Transformers are a class of deep learning models that revolutionized natural language processing (NLP) and other fields by introducing a highly effective mechanism called attention. Unlike earlier models such as recurrent neural networks (RNNs) and long short-term memory networks (LSTMs), transformers process input data in parallel, making them faster and more efficient, especially for long sequences. Since their introduction in “Attention is All You Need” [1], transformers have become the backbone of most state-of-the-art models in NLP, computer vision, and beyond.

Before transformers, sequence-to-sequence models relied on RNNs, which struggled with long-range dependencies and computational inefficiencies due to their sequential nature. Transformers addressed these issues by:

Replacing recurrence with self-attention mechanisms.
Allowing global dependencies within a sequence to be captured effectively.
Utilizing parallel computation for faster training.

Transformers introduced the attention mechanism as a core component, enabling models to:

Dynamically focus on the most relevant parts of the input sequence.
Handle tasks like translation, summarization, and question answering with unparalleled performance.
Scale to larger datasets and models, leading to breakthroughs like BERT, GPT, and T5.

Core Ideas Behind Transformers

Attention Mechanism: At the heart of the transformer is the attention mechanism, which computes a weighted representation of the input sequence, allowing the model to focus on the most important tokens for a given task. Self-attention enables the model to understand relationships between words irrespective of their position in the sequence.

Parallelism: Unlike RNNs, transformers process entire sequences simultaneously, leveraging GPUs and TPUs more effectively. This design eliminates the sequential bottleneck and significantly accelerates training and inference.

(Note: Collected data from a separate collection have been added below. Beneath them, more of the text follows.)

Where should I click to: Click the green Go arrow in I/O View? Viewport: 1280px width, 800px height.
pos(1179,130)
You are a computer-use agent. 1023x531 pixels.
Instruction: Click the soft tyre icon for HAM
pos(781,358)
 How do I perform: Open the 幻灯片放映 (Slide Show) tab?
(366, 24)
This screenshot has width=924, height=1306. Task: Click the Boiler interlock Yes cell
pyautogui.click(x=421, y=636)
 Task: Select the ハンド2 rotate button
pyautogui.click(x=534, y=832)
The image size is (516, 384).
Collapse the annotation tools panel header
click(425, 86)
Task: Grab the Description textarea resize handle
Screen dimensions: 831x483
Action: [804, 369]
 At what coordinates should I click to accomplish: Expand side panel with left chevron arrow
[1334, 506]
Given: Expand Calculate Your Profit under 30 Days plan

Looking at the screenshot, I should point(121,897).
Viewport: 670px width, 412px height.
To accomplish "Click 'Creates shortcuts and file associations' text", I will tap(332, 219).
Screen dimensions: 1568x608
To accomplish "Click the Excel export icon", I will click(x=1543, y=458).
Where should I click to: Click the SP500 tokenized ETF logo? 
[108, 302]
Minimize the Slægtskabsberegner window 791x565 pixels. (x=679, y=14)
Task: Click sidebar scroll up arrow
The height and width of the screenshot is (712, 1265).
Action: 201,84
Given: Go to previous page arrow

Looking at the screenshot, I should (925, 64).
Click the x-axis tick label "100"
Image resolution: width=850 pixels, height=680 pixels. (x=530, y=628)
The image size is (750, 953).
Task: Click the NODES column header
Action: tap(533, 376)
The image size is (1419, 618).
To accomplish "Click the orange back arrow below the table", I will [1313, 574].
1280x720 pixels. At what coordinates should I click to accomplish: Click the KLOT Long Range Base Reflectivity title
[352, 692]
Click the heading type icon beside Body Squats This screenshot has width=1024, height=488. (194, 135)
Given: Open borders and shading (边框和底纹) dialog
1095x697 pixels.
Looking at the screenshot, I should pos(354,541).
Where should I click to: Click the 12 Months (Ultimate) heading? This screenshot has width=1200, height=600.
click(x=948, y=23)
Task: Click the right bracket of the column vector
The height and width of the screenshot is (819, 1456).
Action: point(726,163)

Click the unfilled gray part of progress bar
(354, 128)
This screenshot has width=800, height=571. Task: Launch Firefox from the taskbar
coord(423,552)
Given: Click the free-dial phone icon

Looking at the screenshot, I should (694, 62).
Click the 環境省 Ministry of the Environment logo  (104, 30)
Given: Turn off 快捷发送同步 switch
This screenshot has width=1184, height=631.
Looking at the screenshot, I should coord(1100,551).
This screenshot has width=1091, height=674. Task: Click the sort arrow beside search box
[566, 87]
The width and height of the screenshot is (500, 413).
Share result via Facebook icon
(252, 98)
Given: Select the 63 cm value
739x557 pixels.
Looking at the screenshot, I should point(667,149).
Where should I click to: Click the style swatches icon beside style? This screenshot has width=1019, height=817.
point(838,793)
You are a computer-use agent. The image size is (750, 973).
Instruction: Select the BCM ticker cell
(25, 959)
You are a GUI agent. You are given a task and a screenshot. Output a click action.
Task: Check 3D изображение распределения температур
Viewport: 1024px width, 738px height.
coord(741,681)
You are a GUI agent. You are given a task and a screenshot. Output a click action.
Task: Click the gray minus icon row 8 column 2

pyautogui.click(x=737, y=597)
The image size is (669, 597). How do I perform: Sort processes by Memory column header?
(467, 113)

High-Level Transformer Architecture

The transformer architecture consists of two main components: the encoder and the decoder. Each plays a distinct role in sequence-to-sequence tasks like machine translation.

Encoder:

The encoder takes an input sequence and converts it into a series of context-aware representations.
It is composed of multiple identical layers, each containing two primary sublayers:
- A multi-head self-attention mechanism.
- A position-wise feedforward network.

Decoder:

The decoder generates the output sequence by attending to the encoder’s representations and its own previously generated tokens.
Like the encoder, it consists of stacked layers with three sublayers:
- A masked multi-head self-attention mechanism (to ensure causal order).
- A multi-head cross-attention mechanism (attending to the encoder’s outputs).
- A position-wise feedforward network.

Flow of Data

Input Representation: The input tokens are embedded into dense vectors, and positional encodings are added to introduce information about the order of tokens.
Encoder Processing: The input embeddings pass through the encoder layers, resulting in context-aware representations.
Decoder Processing: The decoder uses the encoder’s outputs and previously generated tokens to produce the final sequence.
Output Generation: The decoder’s outputs are passed through a linear layer and softmax function to generate probabilities for the next token.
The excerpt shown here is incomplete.